Picture a desert: baking heat, nomads on camels, burning sun, endless sand ……surmounted by arrays of polished aluminium generating massive amounts of electricity….excuse me?

 


This could be the future of power generation. The deserts of the earth receive about 700 times more energy from the sun than humanity consumes by burning fossil fuels. Using existing technology, gigantic Concentrated Solar Power (CSP) installations in these regions could generate massive amounts of environmentally-friendly electricity and transmit this power to consumers via low-loss High Voltage DC power lines. Conventional grids using AC power have high transmission losses, so cannot send electricity for long distances. It has been estimated that less than 1% of the Earth’s desert area covered in CSP arrays would generate the world’s entire demand for electricity.

Two projects have been proposed: EUMENA in the northern shores of Africa for the EU, and A Solar Grand Plan for the USA in the deserts of states like Arizona and New Mexico.

The solar arrays would be “Stirling Engine” types – a polished surface catches the sun, heats a liquid, which then goes through a heat exchanger and powers a turbine to generate electricity. This is so low-tech it can be made in a garage. The other technology is HVDC. Though this is not used much on a large scale currently, the first electric power stations devised by Thomas Edison used DC current over a hundred years ago. The HVDC power lines would take the energy to where it is needed where it would be converted to conventional AC power. Objectors may say that the power would only be available during the day, as the sun generally fails to shine at night. Electricity can be “stored” by pumping water uphill to a reservoir to be used to run a turbine when needed – “standby power”. A new technology which shows promise is the use of electricity to compress air in subterranean caverns such as old mines or empty gas or oil reservoirs. The compressed air is used to run a turbine when power is needed.

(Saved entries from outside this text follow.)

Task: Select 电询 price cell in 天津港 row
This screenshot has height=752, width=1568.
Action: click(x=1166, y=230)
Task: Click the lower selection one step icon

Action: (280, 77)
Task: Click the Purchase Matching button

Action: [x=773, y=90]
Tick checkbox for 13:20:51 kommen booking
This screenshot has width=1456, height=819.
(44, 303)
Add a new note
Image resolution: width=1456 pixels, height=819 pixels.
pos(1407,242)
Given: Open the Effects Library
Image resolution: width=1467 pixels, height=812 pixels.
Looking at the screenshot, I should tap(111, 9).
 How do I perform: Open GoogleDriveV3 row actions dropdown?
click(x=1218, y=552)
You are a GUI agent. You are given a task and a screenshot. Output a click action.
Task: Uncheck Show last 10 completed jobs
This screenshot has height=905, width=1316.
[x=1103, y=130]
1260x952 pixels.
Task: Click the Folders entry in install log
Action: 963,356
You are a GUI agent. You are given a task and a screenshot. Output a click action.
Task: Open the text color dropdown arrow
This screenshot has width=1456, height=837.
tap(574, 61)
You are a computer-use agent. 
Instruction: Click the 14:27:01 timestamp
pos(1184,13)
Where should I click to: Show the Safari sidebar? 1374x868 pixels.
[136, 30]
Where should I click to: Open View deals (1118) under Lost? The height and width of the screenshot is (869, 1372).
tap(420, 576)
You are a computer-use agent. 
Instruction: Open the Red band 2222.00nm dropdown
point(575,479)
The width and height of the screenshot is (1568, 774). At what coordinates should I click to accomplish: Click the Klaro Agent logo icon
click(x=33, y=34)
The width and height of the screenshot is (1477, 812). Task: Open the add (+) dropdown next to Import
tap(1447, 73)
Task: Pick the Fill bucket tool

There are no technical obstacles to deploying this clean, reliable technology.

However it would be a huge, capital-intensive project. But so is nuclear power, and this technology is green, the fuel is free and available for the next few billion years, which cannot be said for uranium, which is becoming in short supply. In addition to generating electricity and running desalination plants to provide water, it would create jobs in impoverished areas of the globe for construction and maintenance technicians. Unlike large conventional power stations, if it had to be decommissioned, it could be done by grimy blokes with spanners and the components recycled. Of all the large-scale electricity projects such as nuclear, large hydro, or fossil-fuel power stations, this has the smallest environmental downside, and may even encourage horticulture in the shade of the arrays. Costs of operation are currently higher than conventional power stations, but that would reduce with the deployment of CSP on a large scale. The rocketing prices of fossil fuels will also tip the balance its in favour. The carbon footprint of the complete life-cycle of the plants would be extremely low: carbon would be emitted in the construction and maintenance of the arrays, power lines and undersea cables, access roads and control buildings but nothing like the amount that is emitted when building concrete conventional power stations (which is a huge carbon-emitting process). The operation of the CSP arrays would be zero carbon.

This is a potentially vast contribution in our battle against climate change, it uses existing, proven technology to generate electricity and would have additional benefits by bringing jobs, water and reclaimed land area to under-developed parts of the world.